= Task =
In the data below, which lines contain "will"? List them by copying each one.
********************
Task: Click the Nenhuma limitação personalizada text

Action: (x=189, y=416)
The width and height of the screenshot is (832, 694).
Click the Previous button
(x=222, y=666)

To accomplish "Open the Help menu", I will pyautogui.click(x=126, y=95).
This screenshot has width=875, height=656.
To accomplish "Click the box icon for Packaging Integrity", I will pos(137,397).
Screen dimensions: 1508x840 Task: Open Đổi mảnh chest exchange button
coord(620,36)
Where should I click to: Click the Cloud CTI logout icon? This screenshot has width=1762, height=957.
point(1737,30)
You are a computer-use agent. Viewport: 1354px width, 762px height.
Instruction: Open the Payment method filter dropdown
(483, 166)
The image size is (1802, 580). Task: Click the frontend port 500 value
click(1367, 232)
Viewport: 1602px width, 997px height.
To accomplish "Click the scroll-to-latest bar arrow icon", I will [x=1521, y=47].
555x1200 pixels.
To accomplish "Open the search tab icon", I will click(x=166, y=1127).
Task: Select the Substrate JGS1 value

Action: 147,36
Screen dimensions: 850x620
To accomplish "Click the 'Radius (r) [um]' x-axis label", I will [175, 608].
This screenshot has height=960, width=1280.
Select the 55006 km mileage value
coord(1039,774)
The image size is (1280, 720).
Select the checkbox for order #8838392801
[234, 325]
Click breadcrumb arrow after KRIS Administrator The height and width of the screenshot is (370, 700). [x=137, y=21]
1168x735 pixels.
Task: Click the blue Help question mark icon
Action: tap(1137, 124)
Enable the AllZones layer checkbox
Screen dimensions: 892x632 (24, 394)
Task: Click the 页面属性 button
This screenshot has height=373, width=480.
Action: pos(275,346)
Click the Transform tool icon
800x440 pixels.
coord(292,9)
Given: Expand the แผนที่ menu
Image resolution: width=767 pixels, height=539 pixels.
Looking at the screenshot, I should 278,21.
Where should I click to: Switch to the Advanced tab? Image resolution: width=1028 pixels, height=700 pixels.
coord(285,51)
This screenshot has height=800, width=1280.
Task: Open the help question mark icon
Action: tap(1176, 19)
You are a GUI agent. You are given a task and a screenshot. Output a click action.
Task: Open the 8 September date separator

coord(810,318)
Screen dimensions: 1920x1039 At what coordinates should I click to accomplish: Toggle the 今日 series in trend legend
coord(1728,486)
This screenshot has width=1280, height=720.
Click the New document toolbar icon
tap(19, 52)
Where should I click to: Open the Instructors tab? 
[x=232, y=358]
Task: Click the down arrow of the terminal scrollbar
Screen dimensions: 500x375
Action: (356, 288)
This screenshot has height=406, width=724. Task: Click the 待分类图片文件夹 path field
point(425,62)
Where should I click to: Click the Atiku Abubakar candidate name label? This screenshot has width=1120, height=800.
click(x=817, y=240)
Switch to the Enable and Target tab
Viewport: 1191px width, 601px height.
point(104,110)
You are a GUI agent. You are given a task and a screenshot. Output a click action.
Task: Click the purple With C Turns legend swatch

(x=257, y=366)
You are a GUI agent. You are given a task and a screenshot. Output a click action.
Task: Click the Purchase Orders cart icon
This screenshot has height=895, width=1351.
********************
= Solution for this problem =
To accomplish "Open the Help menu", I will pyautogui.click(x=126, y=95).
To accomplish "Click the box icon for Packaging Integrity", I will pos(137,397).
To accomplish "Click the scroll-to-latest bar arrow icon", I will [x=1521, y=47].
To accomplish "Open the search tab icon", I will click(x=166, y=1127).
To accomplish "Click the 'Radius (r) [um]' x-axis label", I will [175, 608].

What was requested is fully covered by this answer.